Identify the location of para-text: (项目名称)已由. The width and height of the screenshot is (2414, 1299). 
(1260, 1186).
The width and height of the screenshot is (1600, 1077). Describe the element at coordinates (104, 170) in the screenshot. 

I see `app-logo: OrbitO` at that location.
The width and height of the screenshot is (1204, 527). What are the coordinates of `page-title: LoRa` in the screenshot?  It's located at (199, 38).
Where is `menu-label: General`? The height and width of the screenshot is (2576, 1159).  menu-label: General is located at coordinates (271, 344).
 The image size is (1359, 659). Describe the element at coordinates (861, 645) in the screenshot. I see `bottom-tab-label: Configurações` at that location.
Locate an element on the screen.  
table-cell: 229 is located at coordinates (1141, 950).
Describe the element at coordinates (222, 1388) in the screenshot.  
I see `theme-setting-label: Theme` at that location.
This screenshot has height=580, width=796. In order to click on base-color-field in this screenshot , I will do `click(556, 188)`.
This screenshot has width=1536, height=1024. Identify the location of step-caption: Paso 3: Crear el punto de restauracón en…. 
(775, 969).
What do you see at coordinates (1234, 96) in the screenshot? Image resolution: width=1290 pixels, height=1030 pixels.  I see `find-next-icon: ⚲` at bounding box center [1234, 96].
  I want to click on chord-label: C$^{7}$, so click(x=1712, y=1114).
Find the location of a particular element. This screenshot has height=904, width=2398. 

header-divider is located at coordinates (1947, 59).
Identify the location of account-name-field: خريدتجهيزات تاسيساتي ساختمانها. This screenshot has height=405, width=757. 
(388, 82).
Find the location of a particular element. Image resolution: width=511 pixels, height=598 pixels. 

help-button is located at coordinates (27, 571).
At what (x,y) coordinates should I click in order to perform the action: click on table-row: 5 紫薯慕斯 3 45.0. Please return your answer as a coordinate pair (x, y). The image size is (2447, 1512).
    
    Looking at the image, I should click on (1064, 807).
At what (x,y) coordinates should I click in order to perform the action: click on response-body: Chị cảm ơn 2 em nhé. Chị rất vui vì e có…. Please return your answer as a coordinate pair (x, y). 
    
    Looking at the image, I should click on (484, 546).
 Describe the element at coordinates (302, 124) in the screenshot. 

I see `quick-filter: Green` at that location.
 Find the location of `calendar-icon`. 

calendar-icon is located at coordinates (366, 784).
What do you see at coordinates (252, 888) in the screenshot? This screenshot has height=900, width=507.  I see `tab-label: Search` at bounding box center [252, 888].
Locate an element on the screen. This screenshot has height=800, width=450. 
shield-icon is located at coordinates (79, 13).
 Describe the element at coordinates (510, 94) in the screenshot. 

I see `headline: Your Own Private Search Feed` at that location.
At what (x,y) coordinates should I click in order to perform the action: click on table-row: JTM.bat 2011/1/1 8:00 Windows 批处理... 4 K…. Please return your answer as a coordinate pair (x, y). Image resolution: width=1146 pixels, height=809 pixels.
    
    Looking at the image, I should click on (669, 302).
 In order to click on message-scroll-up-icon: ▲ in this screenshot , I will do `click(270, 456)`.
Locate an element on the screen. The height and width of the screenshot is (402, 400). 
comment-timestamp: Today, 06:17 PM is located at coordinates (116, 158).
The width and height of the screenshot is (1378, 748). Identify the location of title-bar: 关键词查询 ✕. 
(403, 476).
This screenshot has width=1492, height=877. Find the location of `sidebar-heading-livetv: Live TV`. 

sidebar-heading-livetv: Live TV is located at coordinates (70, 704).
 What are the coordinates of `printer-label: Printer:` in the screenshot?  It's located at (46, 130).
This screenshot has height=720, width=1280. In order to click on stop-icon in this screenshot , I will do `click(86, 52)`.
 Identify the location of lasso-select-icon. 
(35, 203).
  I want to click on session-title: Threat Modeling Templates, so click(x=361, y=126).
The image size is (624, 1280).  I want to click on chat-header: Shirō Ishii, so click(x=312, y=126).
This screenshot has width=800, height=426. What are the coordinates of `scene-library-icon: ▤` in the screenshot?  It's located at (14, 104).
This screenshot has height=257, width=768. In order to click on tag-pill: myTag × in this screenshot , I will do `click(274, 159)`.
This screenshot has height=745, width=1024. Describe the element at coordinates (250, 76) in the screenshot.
+ + + + +
# YOUR OBJECTIVE
Which of the lines above contain the string "livetv"? Copy out each one, treating uppercase and lowercase as different.

# EXERCISE RESULT
This screenshot has width=1492, height=877. Find the location of `sidebar-heading-livetv: Live TV`. 
sidebar-heading-livetv: Live TV is located at coordinates (70, 704).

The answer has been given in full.